Occupation de la mosquée de Poitiers par l’organisation d’extrême droite Génération identitaire, le 20 cotobre 2012. / - / AFP

Autant ils avaient recherché la lumière il y a cinq ans, jour pour jour, autant cette fois ils ont fui les questions. Cinq militants de l’organisation d’extrême droite Génération identitaire et l’association elle-même comparaissaient devant le tribunal correctionnel de Poitiers, vendredi 20 octobre. Ils étaient jugés pour avoir organisé l’occupation pendant quelques heures, le 20 octobre 2012, du toit de la mosquée en construction de la commune limitrophe de Buxerolles par 73 militants de leur organisation. Mais vendredi, quatre d’entre eux ont refusé de se rendre à la convocation du tribunal. Le cinquième, Damien Lefevre, plus connu dans ses activités politiques sous le nom de Damien Rieu, et le président de Génération identitaire, Arnaud Martin, seuls présents, ont refusé de répondre aux questions après avoir lu une déclaration liminaire dans laquelle ils se prévalaient d’avoir été, en 2012, des « lanceurs d’alerte » et d’avoir « eu raison trop tôt », par référence aux attentats djihadistes qui ont été commis en France de 2015 à 2017.

Sous les caméras de BFM-TV, dûment alertées, ils avaient à l’époque déployé sur le toit de la future mosquée des banderoles proclamant : « Souviens-toi de Charles Martel » et « Construction de mosquée-immigration-référendum », et crié des slogans : « L’identité, on s’est battu pour la reprendre, on se battra pour la défendre », « Gaulois, réveille-toi, pas de mosquée chez toi », entre autres.
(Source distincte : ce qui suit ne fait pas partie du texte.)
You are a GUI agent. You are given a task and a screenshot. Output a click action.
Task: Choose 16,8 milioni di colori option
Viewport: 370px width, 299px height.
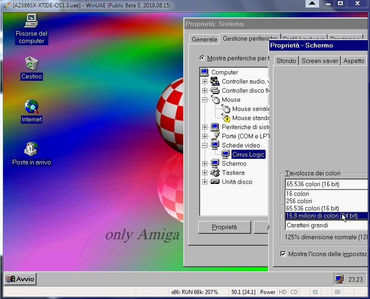321,215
Cela leur valait d’être poursuivis pour provocation « à la discrimination, à la haine ou à la violence » à l’égard des musulmans. La justice leur reprochait en outre d’avoir détérioré des tapis de prière et des dispositifs antipigeons sur le bâtiment en construction.

Liberté d’expression

C’est pourtant sur le terrain de la liberté d’expression que, palliant le mutisme de leurs clients, les avocats de la défense ont porté le débat. Ils ont affirmé tour à tour que les banderoles et les slogans visaient d’abord à promouvoir l’idée d’un référendum sur la construction de mosquées et l’immigration et en aucun cas à stigmatiser une communauté religieuse. Cela dit, ils se sont livrés à une attaque en règle de l’Union des organisations islamiques de France (UOIF), aujourd’hui rebaptisée Musulmans de France, propriétaire de la mosquée de Buxerolles et à laquelle appartient son imam, Boubaker El Hadj Amor, et plus généralement de la place de l’islam en France. « Choisir Poitiers, a affirmé Frédéric Pichon, l’avocat de Benoît Vardon, c’était une réponse du berger à la bergère : vous ne serez pas maître chez nous. »
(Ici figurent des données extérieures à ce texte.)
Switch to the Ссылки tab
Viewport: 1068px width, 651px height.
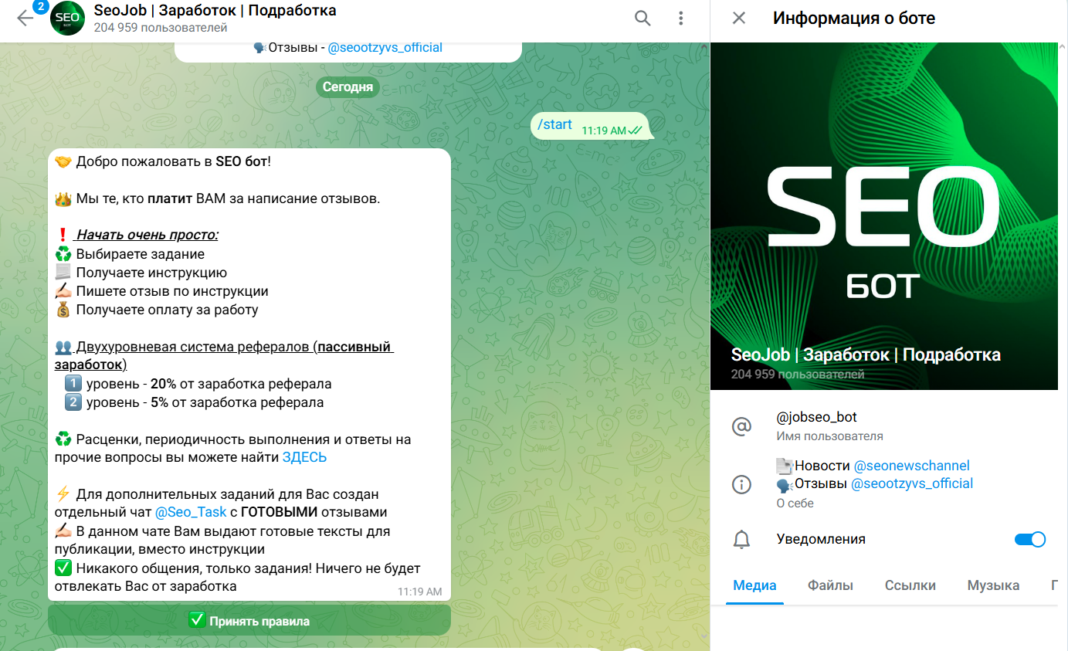[910, 585]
En face d’eux, l’imam de la mosquée a témoigné que, depuis cette action, « il n’y a pas un mois d’octobre sans que des fidèles viennent me voir la peur au ventre. Ce qui a été fait a ouvert une boîte de Pandore. » « Ce qui est condamnable, a affirmé le procureur de la République, c’est l’ensemble de la mise en scène qui visait exclusivement une communauté religieuse afin de la bannir de l’espace public. » Le ministère public a requis une peine qui « ne doit pas seulement être symbolique pour matérialiser le risque pénal » de tels actes, à savoir 12 mois de prison avec sursis et une mise à l’épreuve de deux ans pour chacun des prévenus. Jugement le 7 décembre.